The Chamber of Shipping reiterates its commitment to the protection of the Southern Resident Killer Whale and other threatened and endangered species. This commitment includes ongoing and substantive actions to mitigate the effects of vessel-generated noise and physical disturbance, many of which are developed through multi-stakeholder efforts such as the Enhancing Cetacean Habitat and Observation program spear-headed by the Vancouver Fraser Port Authority.
A coalition of non-governmental organizations has recently petitioned the Government of Canada to implement an Emergency Protection Order under the Species at Risk Act, including recommendations related to commercial shipping. While our sector is supportive of action to address all anthropogenic threats, such action must be considered with a complete understanding and appreciation of the complexity of operating large commercial vessels safely, all while avoiding unintended safety, operational, or ecological consequences.

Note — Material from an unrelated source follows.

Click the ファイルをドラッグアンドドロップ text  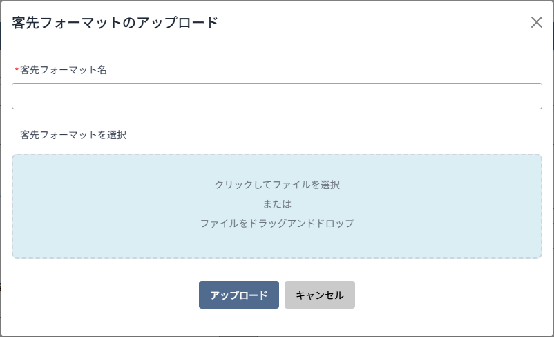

Commercial shipping recently completed a two month Slow-Down Trial in the Salish Sea designed to measure the potential reduction in acoustic disturbance and to better understand safety and operational impacts. While preliminary results from the trial have indicated a positive correlation between speed reduction and sound levels, there remains a vast amount of data to be analyzed and additional consideration of key safety and operational outcomes.

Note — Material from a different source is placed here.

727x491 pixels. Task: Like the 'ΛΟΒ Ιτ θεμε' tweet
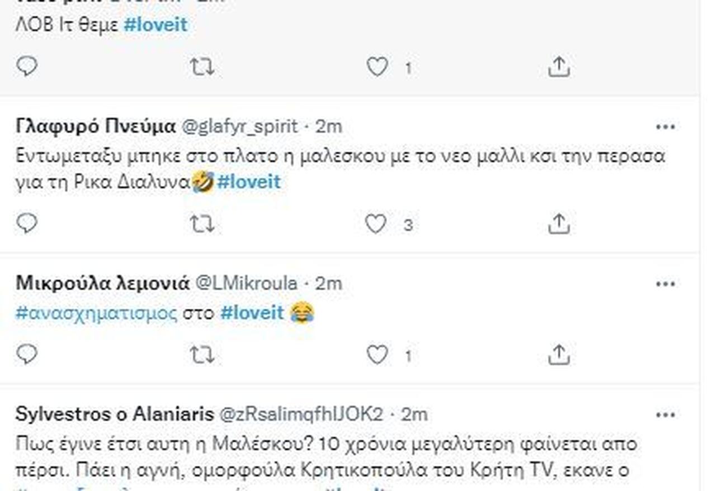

The Chamber of Shipping urges a measured, responsible approach and strongly believes that this foundational analysis must continue in order to develop the most appropriate and safest mitigation measures for international and domestic shipping. As recently as July 2017, a DFO Science-Based Review of Mitigation Measures for commercial shipping was proposing certain actions that would negatively impact safety of shipping in the Salish Sea. We expressed concerns and recommended a path forward to the Government of Canada, which included an in-depth review of safety factors of all proposed mitigation measures. We are encouraged that this review has recently begun and we strongly urge the Government of Canada to put the appropriate resources towards the critical analysis of operational and commercial factors that we proposed in October 2017.
Commercial shipping results in $30 billion of economic activity annually in Canada and, at 1.8% of the Canadian economy, ships move more than $200 billion worth of goods to and from global markets. From farmers to retailers, many Canadian jobs depend on a healthy and thriving trade environment supported by a robust and fluid marine transportation network, committed to environmental protection and stewardship.